Question

The length of a potentiometer wire is 600 cm and it carries a current of 40 mA. for a cell of emf 2V and internal resistance 10ohm, the null point is found to be at 500 cm. if a voltmeter is connected across the cell, the balancing length is decreased by 10 cm. find (i) the resistance of whole wire (ii) reading of voltmeter, and (iii) resistance of voltmeter

Answer 1

The solution is attached below

0e38885d2bf99f32621c364614243228.pdf

Answer 2

Answer:

(i) The resistance of whole wire is 60 ohms

(ii) The reading of voltmeter is 1.96 V

(iii) The resistance of voltmeter is 490 ohms.

Solution:

The given values are the  

Length of potentiometer $\mathrm{L}_{1}=600 \mathrm{cm}$

Current I = 40 mA

Emf, E = 2 V

Internal Resistance r = 10 ohm

Null point $\mathrm{L}_{\mathrm{n}}=500 \mathrm{cm}$

The null point is the position at which the potentiometer will be balanced.

In a potentiometer we know that

$\frac{R}{r^{\prime}}=\frac{L_{1}}{L_{2}} \rightarrow(1)$

Here R is the complete resistance of wire and r’ is the resistance of the wire at null point, $\mathrm{L}_{1} \text { and } \mathrm{L}_{2}$ are the whole length of wire and null point of the wire respectively.

The resistance at null point of the whole wire can be determined using the Ohms Law,  

$r^{\prime}=\frac{E}{I}=\frac{2}{40 \times 10^{-3}}=\frac{2 \times 1000}{40}=50 \Omega$

Then the resistance of the complete wire from equation (1) is  

$R=r^{\prime} \times \frac{L_{1}}{L_{2}}=50 \times \frac{600}{500}=60 \Omega$

Thus the complete resistance is 60 ohms.

The modified voltage when current is applied in the potentiometer will give the reading of the voltmeter.

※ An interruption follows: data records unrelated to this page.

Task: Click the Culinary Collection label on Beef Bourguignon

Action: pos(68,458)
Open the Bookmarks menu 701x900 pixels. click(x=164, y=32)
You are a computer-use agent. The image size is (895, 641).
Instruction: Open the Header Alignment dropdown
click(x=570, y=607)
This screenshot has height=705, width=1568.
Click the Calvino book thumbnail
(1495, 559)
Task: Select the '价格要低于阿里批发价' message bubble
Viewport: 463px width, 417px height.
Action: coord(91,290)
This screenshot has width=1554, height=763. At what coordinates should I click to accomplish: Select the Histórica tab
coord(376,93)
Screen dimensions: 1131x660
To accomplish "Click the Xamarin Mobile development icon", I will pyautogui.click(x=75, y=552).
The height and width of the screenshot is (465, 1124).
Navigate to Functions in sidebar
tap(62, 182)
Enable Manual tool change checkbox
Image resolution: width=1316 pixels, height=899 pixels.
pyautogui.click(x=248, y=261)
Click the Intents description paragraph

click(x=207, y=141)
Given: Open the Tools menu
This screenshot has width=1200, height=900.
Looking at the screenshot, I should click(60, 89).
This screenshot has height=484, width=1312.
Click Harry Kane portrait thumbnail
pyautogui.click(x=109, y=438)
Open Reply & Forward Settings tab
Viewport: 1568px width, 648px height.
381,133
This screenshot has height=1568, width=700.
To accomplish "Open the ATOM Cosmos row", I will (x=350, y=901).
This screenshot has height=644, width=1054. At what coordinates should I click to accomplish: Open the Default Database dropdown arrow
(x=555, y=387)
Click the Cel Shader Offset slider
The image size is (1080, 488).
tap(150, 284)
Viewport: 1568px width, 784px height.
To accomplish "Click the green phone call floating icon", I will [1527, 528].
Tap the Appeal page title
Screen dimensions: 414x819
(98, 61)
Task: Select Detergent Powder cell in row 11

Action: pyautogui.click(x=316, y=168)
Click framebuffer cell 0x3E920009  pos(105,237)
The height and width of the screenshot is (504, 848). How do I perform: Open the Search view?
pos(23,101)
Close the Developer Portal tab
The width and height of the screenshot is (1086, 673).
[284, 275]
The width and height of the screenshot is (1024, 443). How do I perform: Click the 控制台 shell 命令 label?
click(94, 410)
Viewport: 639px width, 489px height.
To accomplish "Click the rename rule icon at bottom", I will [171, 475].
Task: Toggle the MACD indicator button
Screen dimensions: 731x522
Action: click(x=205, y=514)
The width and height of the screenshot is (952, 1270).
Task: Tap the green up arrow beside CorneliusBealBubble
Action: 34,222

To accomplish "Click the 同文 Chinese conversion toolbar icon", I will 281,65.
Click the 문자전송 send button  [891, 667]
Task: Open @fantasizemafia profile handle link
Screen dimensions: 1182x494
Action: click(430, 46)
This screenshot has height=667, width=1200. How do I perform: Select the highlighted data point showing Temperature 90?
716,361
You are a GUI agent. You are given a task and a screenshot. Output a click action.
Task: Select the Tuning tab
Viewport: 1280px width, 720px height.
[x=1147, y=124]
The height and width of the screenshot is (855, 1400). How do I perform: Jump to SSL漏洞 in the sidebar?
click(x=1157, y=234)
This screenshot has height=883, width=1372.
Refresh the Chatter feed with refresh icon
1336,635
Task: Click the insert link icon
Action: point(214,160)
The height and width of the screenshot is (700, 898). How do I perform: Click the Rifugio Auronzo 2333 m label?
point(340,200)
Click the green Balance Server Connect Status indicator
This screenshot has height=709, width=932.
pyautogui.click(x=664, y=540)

We know the relation of potentials in potentiometer as  

$\frac{V}{E}=\frac{L_{3}}{L_{2}} \rightarrow(2)$

Here V is the voltmeter reading, E is the emf, $\mathrm{L}_{3}$ is the modified null point or balancing length after current is passed and $\mathrm{L}_{2}$ is the original null point or balancing length.

It is given in the question that balancing length will be decreased by 10 cm when circuit is connected. So, $\mathrm{L}_{3}=500-10=490 \mathrm{cm}$.

Thus from equation (2), we get

$\frac{V}{2}=\frac{490}{500}$

$V=2 \times \frac{490}{500}=1.96 \mathrm{V}$

Thus, the reading in the voltmeter when circuit is connected is 1.96 V.

Let $\mathrm{Rv}$ be the resistance of voltmeter. The relation between the internal resistance and resistance of voltmeter is  

$r=\left(\frac{E}{V}-1\right) R_{V}$

Substitute equation (2) in the above equation, we get

$r=\left(\frac{L_{2}}{L_{3}}-1\right) R_{V}$

$10=\left(\frac{500}{490}-1\right) R_{V}$

$10 \times 490=(500-490) R_{V}$

$\frac{4900}{10}=R_{V}$

Thus,

$\bold{R_{V}=490\ \Omega}$